Love in a Shed, Terror in the Forest
We dove in fast, both of us still raw from old heartbreaks. By the end of 2008, I was living with him in a 10x10 shed behind his parents’ place in northern Wisconsin.
Drywall, carpet, a window and a little window AC for the humid summers, an electric heater for winters that scraped below zero—but no running water. Every drop we used, we hauled in by hand. At first, it felt rustic, almost romantic. Like we were building a life together from scratch.

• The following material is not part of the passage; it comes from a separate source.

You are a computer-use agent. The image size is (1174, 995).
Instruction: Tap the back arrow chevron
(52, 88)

But then I sold my land in Michigan’s Upper Peninsula, and together we moved into a tiny trailer, deep in the Chequamegon-Nicolet National Forest. Surrounded by endless pines, the isolation wrapped around us—a blanket that slowly turned into chains. That’s when everything changed.

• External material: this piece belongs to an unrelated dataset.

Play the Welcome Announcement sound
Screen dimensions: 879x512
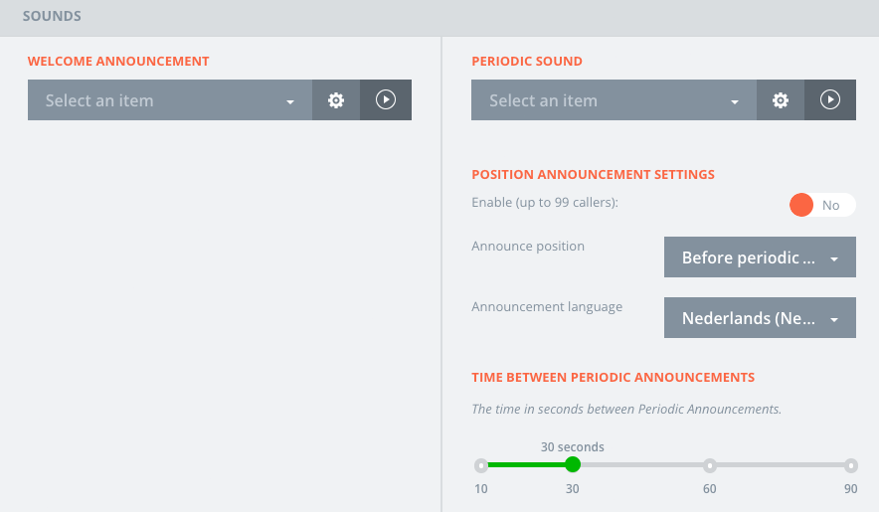pos(386,100)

Looking back, the terror settled in quietly, marrow-deep. It took me years to name what so many of our “encounters” really were:
Rape.
Acts I never wanted. Things forced on me that left me broken and ashamed. The weight of that realization sometimes still steals my breath.
The Cycles That Broke Me
The violence was relentless, calculated.
Choking until the world faded to black at the edges. Punches designed to hurt, but not always leave proof. Black eyes he’d “fix” by cutting them open to drain the blood. My tooth punched through my lip—twice. The second time needed seventeen stitches. Once, a video game remote hurled across the room smashed into my chin, blooming a bruise so deep I thought it might never fade.
But the emotional and sexual abuse cut even deeper.

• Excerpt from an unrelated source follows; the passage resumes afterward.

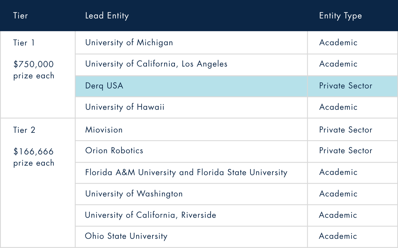Select the University of Hawaii cell

point(192,107)
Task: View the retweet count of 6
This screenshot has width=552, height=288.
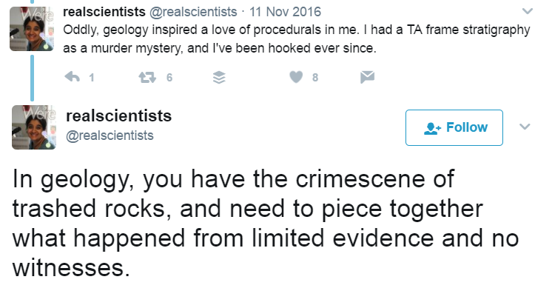Action: coord(169,78)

The constant name-calling.
Being told I was worthless, a “pity fuck.”
The degradation, the infidelity—why wasn’t I enough?
> “You start to believe the worst things he says about you. That’s the part nobody warns you about.”
He lives with schizoaffective disorder, polysubstance addiction, and heavy trauma. When his mental health and substance use were managed, things could feel almost good. That glimpse of the man he could be is what kept me coming back. The charisma. The hope.
Her Story Is My Story: Sisterhood, Rage, and Recognition
His most recent ex-girlfriend is now part of my life, and with her blessing, I’m sharing pieces of her story too—because she’s woven into mine.
Listening to her, I feel old wounds split open. My heart pounds as she describes the same manipulation, the same hope-and-cruelty cycle, the same way he keeps a sliver of hope alive, just enough to meet his needs. The physical abuse she finally admitted. The sexual things that left her terrified she’d caught something from his cheating. The way he makes her feel small, controlled, less than nothing.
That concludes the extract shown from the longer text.